I make no apologies for gushing about how truly amazing Arlo is on a daily basis. We like every other parent used to fret about his behaviour, his hatred of doing homework, was he behind at school?  None of that matters now. Arlo has had to battle and deal with “grown up shit!” On a daily basis with his diabetes. He takes cannula changes and finger prick testing in his stride, he hates doing it but knows he has to. He knows now that if his levels are too low or too high come bedtime that we will be doing night testing. Arlo says that hypos feel like “I’ve got no bones in my body” and hypers feel like “I’ve got loads of gasses trying to escape from by body and all I can is run around and be manic to get them out!!”   He hates being called brave. When he is having a really bad day he sobs “it’s so hard being brave all the time mummy!” He inspires us every day.

  1. You have to let go:

Every day I want to keep Arlo at home to protect him. Every day we want to stay in our Peace bubble. But instead every day we put on our smiles and let Arlo know that everything is ok.  Arlo is bought up to be social, and to know that there is a whole world out there that is filled with family, friends and adventures. We say to him every day you can do whatever you want yet sometimes in the past six months we’ve not neseccarry been true to our word. Type 1 wasn’t part of the plan, neither was bringing up our boy in an environment where we constantly kept saying you can’t do that or having one of us constantly there to watch him when he was at afterschool clubs or parties. So little by little we’ve learnt to let go and trust Arlo & the people he is with.

  1. What matters is your health, family & friends :

Nothing else matters in the grand scheme of things. Since type 1 diabetes we have both left our jobs in London for jobs 10 mins away from where we live. We are close by to the school, and to Arlo when he is on play dates and we now spend most evenings eating dinner at the kitchen table the three of us at a reasonable time. We may not be earning big bucks but we are here for Arlo. We are despite everything very happy and ironically have found a much healthier, happier work life balance since type 1 diabetes came into our lives.

  1. There is Never a high five moment :

if you are lucky you may get a whole three days where levels have been good, carbs have been kind and you’ve not had to night but just as your about to high five and give yourself a pat on the back, sigh a big breath of relief something will happen and levels will go sky high or too low that dinner from two days ago that gave you perfect levels before and after is now making the levels go sky high.  Half an hour of PE doesn’t affect the levels that much last week but this week you’re having hypos for 8 hours no matter how much insulin you’ve given. A cut to knee, a cold with a slight temp … yep you’ve guessed it back to square one. Growth hormones that list is endless. When you’ve racked your brains as to why this has happened, you’ve gone through the list in your heard, panicked called Mrs L the diabetic nurse and Penny you have to come to the conclusion that this is diabetes and without no rhyme or reason it can change just like that.

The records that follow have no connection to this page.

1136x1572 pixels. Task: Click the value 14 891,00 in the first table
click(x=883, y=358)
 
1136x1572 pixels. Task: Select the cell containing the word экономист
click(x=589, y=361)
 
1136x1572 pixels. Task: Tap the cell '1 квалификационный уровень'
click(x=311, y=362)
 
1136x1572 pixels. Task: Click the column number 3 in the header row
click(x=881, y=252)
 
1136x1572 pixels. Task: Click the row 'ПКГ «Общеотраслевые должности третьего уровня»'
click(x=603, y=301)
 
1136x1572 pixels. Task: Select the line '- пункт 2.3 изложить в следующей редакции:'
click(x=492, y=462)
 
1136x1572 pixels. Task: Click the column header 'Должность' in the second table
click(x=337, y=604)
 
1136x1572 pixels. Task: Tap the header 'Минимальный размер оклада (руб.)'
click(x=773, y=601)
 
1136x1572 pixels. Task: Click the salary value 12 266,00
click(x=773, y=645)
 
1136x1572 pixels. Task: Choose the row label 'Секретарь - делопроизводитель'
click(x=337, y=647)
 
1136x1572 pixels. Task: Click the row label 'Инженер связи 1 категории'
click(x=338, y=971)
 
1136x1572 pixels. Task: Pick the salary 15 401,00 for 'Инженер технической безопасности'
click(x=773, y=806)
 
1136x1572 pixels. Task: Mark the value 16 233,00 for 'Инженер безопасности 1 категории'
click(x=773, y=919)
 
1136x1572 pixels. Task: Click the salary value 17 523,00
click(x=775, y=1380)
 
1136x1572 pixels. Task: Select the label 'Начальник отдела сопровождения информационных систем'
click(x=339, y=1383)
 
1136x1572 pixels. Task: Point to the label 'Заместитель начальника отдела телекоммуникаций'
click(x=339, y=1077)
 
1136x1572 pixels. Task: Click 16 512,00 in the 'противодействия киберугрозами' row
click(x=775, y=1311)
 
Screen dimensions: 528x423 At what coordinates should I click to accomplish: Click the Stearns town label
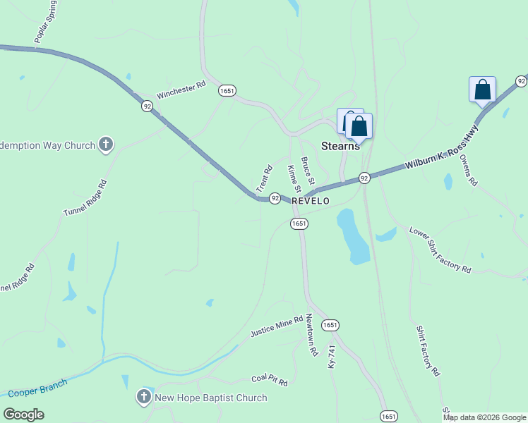340,146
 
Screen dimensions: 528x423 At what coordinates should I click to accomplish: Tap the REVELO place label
311,201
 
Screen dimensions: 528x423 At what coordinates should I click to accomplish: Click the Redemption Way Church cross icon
106,145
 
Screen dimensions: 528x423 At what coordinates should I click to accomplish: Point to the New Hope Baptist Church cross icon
144,397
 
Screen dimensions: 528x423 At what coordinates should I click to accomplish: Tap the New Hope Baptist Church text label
210,398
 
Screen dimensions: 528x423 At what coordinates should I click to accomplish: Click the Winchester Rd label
181,89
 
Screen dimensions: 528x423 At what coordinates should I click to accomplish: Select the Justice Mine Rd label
276,326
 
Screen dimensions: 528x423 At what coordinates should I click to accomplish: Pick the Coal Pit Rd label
270,381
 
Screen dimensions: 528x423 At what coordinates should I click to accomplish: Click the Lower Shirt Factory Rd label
440,250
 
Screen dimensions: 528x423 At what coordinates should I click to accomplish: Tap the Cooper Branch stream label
37,388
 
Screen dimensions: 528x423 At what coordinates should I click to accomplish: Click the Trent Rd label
264,178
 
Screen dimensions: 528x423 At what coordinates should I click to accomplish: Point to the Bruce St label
307,171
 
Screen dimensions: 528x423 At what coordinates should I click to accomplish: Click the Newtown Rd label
311,335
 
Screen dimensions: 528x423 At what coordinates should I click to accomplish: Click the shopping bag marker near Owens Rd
482,90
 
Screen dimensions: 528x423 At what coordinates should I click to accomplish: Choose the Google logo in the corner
23,415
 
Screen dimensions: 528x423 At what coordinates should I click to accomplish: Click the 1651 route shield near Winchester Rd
227,91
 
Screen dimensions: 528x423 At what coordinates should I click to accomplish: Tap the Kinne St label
294,179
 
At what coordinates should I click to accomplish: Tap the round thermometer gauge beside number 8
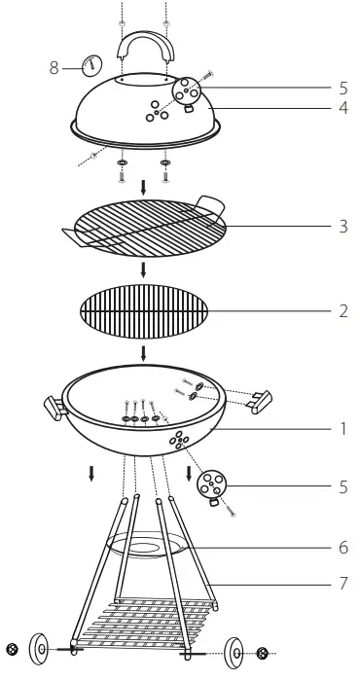click(x=90, y=65)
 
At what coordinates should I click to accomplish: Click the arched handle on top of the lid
click(x=145, y=49)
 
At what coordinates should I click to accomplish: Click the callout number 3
click(x=343, y=227)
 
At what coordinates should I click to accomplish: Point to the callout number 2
click(x=343, y=311)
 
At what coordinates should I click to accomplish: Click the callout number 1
click(x=343, y=427)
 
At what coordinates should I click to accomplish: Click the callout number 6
click(x=343, y=548)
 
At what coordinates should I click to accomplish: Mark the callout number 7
click(x=343, y=584)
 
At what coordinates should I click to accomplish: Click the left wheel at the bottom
click(x=41, y=649)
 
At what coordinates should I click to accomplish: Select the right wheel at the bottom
click(x=237, y=652)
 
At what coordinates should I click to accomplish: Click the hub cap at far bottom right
click(x=264, y=653)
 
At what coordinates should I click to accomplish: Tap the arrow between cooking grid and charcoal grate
click(x=143, y=269)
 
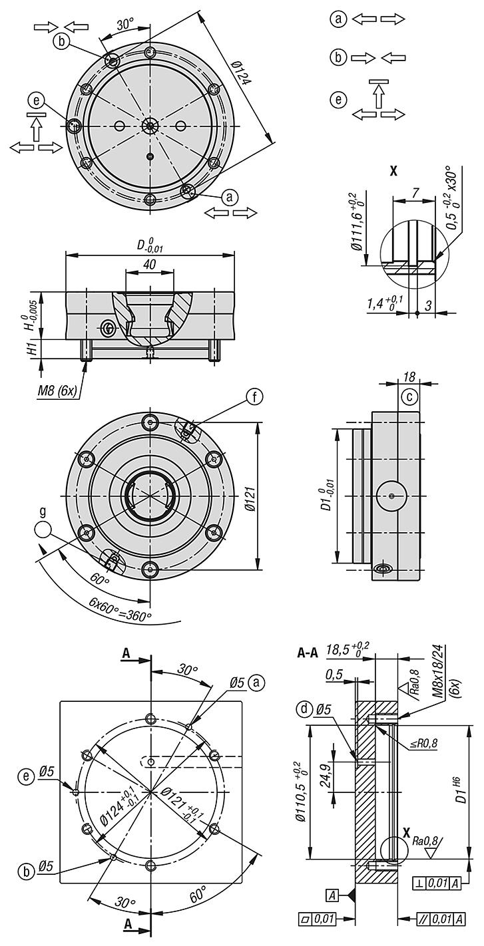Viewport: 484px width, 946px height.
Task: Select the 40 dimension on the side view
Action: (x=149, y=263)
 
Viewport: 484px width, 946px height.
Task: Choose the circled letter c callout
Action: (x=411, y=397)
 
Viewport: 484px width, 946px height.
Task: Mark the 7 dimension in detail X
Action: (x=415, y=192)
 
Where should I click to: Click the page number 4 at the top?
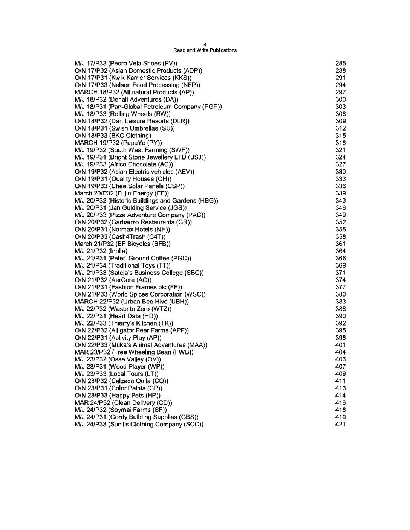click(x=205, y=45)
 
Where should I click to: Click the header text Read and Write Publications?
click(x=205, y=50)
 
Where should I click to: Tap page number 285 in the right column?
click(x=340, y=63)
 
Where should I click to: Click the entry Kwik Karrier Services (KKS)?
click(x=133, y=78)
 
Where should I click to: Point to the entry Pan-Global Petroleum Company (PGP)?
click(x=148, y=107)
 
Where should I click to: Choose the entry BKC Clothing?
click(x=113, y=136)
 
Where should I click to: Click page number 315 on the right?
click(x=340, y=136)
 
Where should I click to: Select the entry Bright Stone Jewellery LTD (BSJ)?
click(x=140, y=157)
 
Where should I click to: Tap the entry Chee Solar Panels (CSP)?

  1. You become experts at making it look easy:

Every single waking moment we are always five steps ahead of type 1 diabetes. I’ve predicted and planned for the occasions where there may be food, the treats come out on playdates. The stares from other as we do levels and pump. The comments that you learn not to get angry about because people are not unkind they are inquisitive.  It is now an activity of normal daily living for us and even though we make it look easy it’s not.